Each line of the data below from the one holding "Screen dimensions: 1600x900" to the one holding "Task: Click the red close window button", inclusive, is to be reproduced exactly; no other line belongs in the answer.

* [Dataset records]:
────────────────
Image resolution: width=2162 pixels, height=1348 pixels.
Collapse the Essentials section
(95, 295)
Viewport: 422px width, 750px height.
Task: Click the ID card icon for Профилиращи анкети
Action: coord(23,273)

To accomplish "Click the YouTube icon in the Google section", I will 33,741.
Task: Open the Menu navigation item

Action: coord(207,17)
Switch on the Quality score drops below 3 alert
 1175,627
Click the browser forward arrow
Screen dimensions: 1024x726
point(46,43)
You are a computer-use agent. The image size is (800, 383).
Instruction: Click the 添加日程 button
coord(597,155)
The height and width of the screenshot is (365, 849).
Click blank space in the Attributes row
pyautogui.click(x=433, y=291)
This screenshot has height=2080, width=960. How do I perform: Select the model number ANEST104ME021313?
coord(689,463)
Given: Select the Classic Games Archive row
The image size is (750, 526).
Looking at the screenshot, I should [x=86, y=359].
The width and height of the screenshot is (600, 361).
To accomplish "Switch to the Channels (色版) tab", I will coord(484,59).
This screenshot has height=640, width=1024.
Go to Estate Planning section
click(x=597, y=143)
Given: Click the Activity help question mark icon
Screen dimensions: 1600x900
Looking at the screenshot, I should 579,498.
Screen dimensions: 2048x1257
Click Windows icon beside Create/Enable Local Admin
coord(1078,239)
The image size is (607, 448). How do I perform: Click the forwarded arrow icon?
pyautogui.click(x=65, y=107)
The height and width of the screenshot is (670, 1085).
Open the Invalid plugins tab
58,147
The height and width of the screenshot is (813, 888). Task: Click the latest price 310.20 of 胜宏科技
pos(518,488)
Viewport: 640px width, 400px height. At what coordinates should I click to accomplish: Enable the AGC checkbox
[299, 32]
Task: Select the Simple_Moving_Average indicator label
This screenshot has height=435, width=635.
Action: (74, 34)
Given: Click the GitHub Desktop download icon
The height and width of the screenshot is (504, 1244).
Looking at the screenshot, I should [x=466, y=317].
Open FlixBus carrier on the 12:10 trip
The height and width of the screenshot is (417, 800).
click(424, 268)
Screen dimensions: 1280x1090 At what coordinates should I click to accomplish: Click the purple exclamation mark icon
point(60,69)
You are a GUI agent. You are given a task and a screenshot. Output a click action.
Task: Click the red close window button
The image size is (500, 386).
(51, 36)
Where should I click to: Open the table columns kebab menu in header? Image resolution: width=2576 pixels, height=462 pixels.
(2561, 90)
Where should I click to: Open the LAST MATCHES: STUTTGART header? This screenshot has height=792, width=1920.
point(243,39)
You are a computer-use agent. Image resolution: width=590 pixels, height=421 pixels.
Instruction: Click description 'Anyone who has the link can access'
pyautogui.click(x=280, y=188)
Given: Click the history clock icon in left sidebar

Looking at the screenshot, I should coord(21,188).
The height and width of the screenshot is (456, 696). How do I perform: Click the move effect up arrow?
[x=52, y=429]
────────────────
* [Response below]:
Screen dimensions: 1600x900
Looking at the screenshot, I should 579,498.
Screen dimensions: 2048x1257
Click Windows icon beside Create/Enable Local Admin
coord(1078,239)
The image size is (607, 448). How do I perform: Click the forwarded arrow icon?
pyautogui.click(x=65, y=107)
The height and width of the screenshot is (670, 1085).
Open the Invalid plugins tab
58,147
The height and width of the screenshot is (813, 888). Task: Click the latest price 310.20 of 胜宏科技
pos(518,488)
Viewport: 640px width, 400px height. At what coordinates should I click to accomplish: Enable the AGC checkbox
[299, 32]
Task: Select the Simple_Moving_Average indicator label
This screenshot has height=435, width=635.
Action: (74, 34)
Given: Click the GitHub Desktop download icon
The height and width of the screenshot is (504, 1244).
Looking at the screenshot, I should [x=466, y=317].
Open FlixBus carrier on the 12:10 trip
The height and width of the screenshot is (417, 800).
click(424, 268)
Screen dimensions: 1280x1090 At what coordinates should I click to accomplish: Click the purple exclamation mark icon
point(60,69)
You are a GUI agent. You are given a task and a screenshot. Output a click action.
Task: Click the red close window button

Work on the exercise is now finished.